La localité de Kenscoff, installée sur les hauteurs de Pétion-Ville au sud de la capitale Port-au-Prince, a connu de graves violences. Durant le passage de dimanche à lundi, précisément entre le 23 et le 24 août, des bandes armées ont ciblé le secteur afin d’accroître leur emprise. D’après les déclarations de Massillon Jean, le premier magistrat de la municipalité, le bilan humain s’établit à une quarantaine de corps dénombrés. L’édile qualifie cet événement de période d’effroi, précisant que les recherches se poursuivent et que des individus manquent toujours à l’appel.
Les assaillants ont notamment pris d’assaut un site d’accueil pour personnes déplacées installé au sein d’un édifice religieux. Plusieurs personnes y ont perdu la vie, tandis que de multiples blessés et des rapts sont recensés. En réaction à ce drame, les services du Premier ministre Alix Didier Fils-Aimé ont diffusé un message de compassion en direction des familles touchées. L’administration centrale a également fait part de son intention de dépêcher des renforts sur place pour stabiliser la situation.
Une crise sécuritaire et humanitaire profonde
La région fait l’objet de convoitises de la part de factions criminelles qui cherchent à s’imposer depuis le début de l’année 2025. Haïti fait face à une dégradation générale de son niveau de sécurité, caractérisée par la recrudescence d’homicides et d’enlèvements perpétrés par les groupes armés.
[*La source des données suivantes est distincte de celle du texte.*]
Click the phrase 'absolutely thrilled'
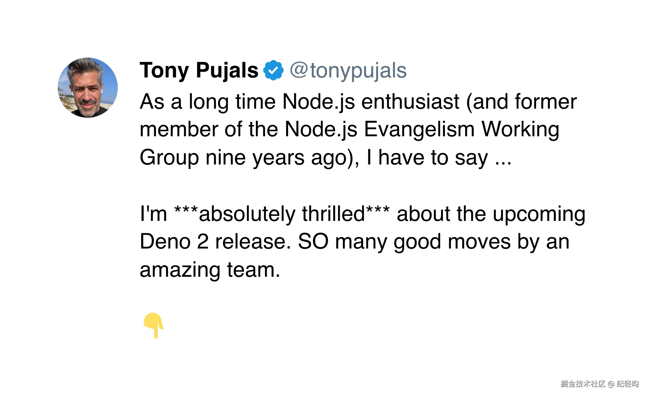Screen dimensions: 649x398 tap(282, 214)
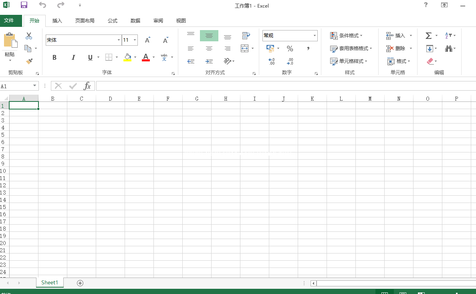Open the 公式 ribbon tab
476x294 pixels.
(113, 21)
Selon les estimations publiées en juin par l’Organisation internationale pour les migrations, l’État compte environ 1,5 million de personnes contraintes de fuir leur foyer pour une population globale d’environ 11 millions d’âmes. Pour assister les forces locales, une Force de répression des gangs soutenue par l’Organisation des Nations unies est en phase de mise en place. Cette unité doit regrouper 5 500 agents et militaires d’origine étrangère.